**本文:**
一方で、これらの薬物が「我が国では所持や売買が違法」とされている理由について、果たしてどれだけの人が理解しているだろうか。そこには、根拠と呼ぶには心許ない現実がある。深淵を覗く時、深淵もまた…、ということである。関東地方にある薬物依存者更生施設関係者の弁。

「大麻がタバコより依存性が低いなどといった研究結果があることは承知している。なぜ大麻を解禁しないのか、という声があるのもわかりますが、そもそも大麻の研究が、海外に比べて日本ではほとんど行われていません。

 

医療用でも研究はこれからというレベルなのに、ましてや嗜好目的での解禁という議論などできるわけがない。だからといって薬物使用者が、そういった理屈、例えば自身が抱える難病の治療、症状緩和ために止むを得ず使っているのかというと、ほとんどが違います。

 

国内での所有もダメなのに”法律がおかしい”といって購入して使用してしまう人たちには、そもそも遵法意識がない。法治国家において信用がない人ということ。遵法意識のなさは、暴力団など反社組織が付け入る格好の隙になります」

大麻に関して「法律を変えろ」と訴えながら、コッソリ大麻を使用(使用するからには所持しなければならないので法律違反)してしまえば、その説得力はゼロになる。某元女優は全く同じ道筋を辿り逮捕され、社会的な信用を失墜させた。

 

国母が大麻取締法違反で逮捕された同日「大麻が違法なのはおかしい」とする記者会見を開いたが、彼女の主張が仮に正しかったとしても、法律を破りながらの訴えでは、まともに聞き入れようとした人はごくごく僅かだっただろう。

そして何よりも、大麻という違法薬物を入手するためには、暴力団などの法律を守るつもりがない人々と接点を持たなければならないという点も忘れられがちだ。

「クサ(大麻)は気持ちよくなるだけやし、罪悪感はなかったですね。クサを引きよった(購入していた)のは地元の暴力団で、そのうちタマ(合成麻薬・MDMA)もあるけん買わんや、ってすすめられて。断ったら大麻のことバラされるかも知れんでしょ、仕方なく買うたけど捨てました。

 

シャブ(覚せい剤)勧められたのはそれからすぐですよ。クサ買いに行ったらその場で“お試し”って言われて、吸わされて。シャブだけは絶対にせん(しない)、と思ってましたけど、一回やったらダメでした」

こう回顧するのは、他でもない、九州に在住する筆者の後輩である。もともとお調子者ではあり、十代の頃から繁華街のクラブに出入りしては酒を飲み、喫煙していた。

 

しかし、父とは死別し女手一つで育てられた彼は、母親だけは絶対に困らせまいと仕事にも大いに打ち込み、家賃や生活費などは全て負担した。しかし二十歳の成人式を迎える前に、覚せい剤の所持と使用の疑いで逮捕されたのだった。

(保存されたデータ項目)
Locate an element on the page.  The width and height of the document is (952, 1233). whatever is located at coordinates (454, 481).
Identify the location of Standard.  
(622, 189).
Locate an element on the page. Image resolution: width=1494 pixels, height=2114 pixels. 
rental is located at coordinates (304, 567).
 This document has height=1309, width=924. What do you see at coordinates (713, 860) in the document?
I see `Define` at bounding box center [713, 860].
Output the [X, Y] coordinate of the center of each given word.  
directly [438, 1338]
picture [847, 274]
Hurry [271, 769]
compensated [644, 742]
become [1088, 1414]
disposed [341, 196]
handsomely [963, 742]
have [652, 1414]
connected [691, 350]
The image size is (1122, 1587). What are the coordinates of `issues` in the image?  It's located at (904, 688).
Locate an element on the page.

**課題 1:**
大麻と薬物をめぐる本文によると、筆者の後輩は何の疑いで逮捕されたか。
**課題 2:**
次の各文が大麻と薬物をめぐる本文の内容と合っているか判断せよ。(a) 更生施設関係者は、日本では海外に比べて大麻の研究がほとんど行われていないと述べている。(b) 筆者の後輩は、暴力団から買ったタマ(MDMA)を使用した。(c) 筆者の後輩は、父親一人の手で育てられた。
**課題 3:**
大麻と薬物をめぐる本文を、最後の文に続けて書き進めよ。

**解答 1:**
覚せい剤の所持と使用の疑い。

**解答 2:**
(a) はい。「そもそも大麻の研究が、海外に比べて日本ではほとんど行われていません」
(b) いいえ。「仕方なく買うたけど捨てました」
(c) いいえ。「父とは死別し女手一つで育てられた」

**解答 3:**
「大麻は影響が少ないていうでしょ、俺もそう感じてました。シャブなんかより全然大丈夫って思ってました。でも今考えるとですね、クサに手を出した時点でこうなることは決まっとったんです。

 

クサも初めて吸ってみて気持ちよくなってやめられなくなった。シャブもそうです、一回やったらもう手放せんように…」

幼少期に親や年長者に言われた「悪い人と一緒にいてはいけない」ということ。それは、子供である私が「悪くなっては困る」ではなく「悪い人に取り込まれてしまう」という心配、そして純然たる親心なのだ。

 

後輩は結局覚せい剤の使用などで三度逮捕されたが、三十路で子供ができて心を入れ替えた。それでも「いつかまたやってしまうかも知れないという葛藤」と日々戦い続けている。

現在、MDMAなどの合成麻薬、コカインは一般的には「ファッションの延長」で使用する人が多いと言われる薬物だ。前者は大麻より末端価格が安く、2000年代前半には渋谷センター街の露店でも気軽に買えるほどのシロモノで、筆者が通った渋谷のクラブでも愛用者は多かった。

 

一粒摂取すれば高揚感が増し、音楽がよく聞こえたり、異性と関係を持つときなどに利用された。しかし、のちに死者が続出した危険ドラッグ同様、違法な人たちが違法に売りさばく”ブツ”には何が入っているかわかったものではなく、利用者は次第に減っていった。

 

そしてコカインの末端価格は大麻の1.5倍から2倍程度、摂取すればすぐに効果が現れるが、すぐに幻覚作用が消えてしまうために、一部では富裕層のための「セレブドラッグ」などとも呼称される。

筆者の取材によれば、約10年前に危険ドラッグが流行し始めたのは「大麻の取り締まりが厳しくなったため」であった。

 

中には、合成麻薬や覚せい剤よりも安価で“キマる”と危険ドラッグを手にするユーザーもいた。危険ドラッグの規制が強化されると、再度大麻の流通量が増え、摘発件数も急増した。これが何を物語っているのか。

「薬物を取り巻く現状は、おそらくずっと変わっていないし、これからも変わらないでしょう」

以前筆者の取材に応じてくれた元暴力団幹部は、三十年以上前から違法薬物の売買に関わってきた“元売人”である。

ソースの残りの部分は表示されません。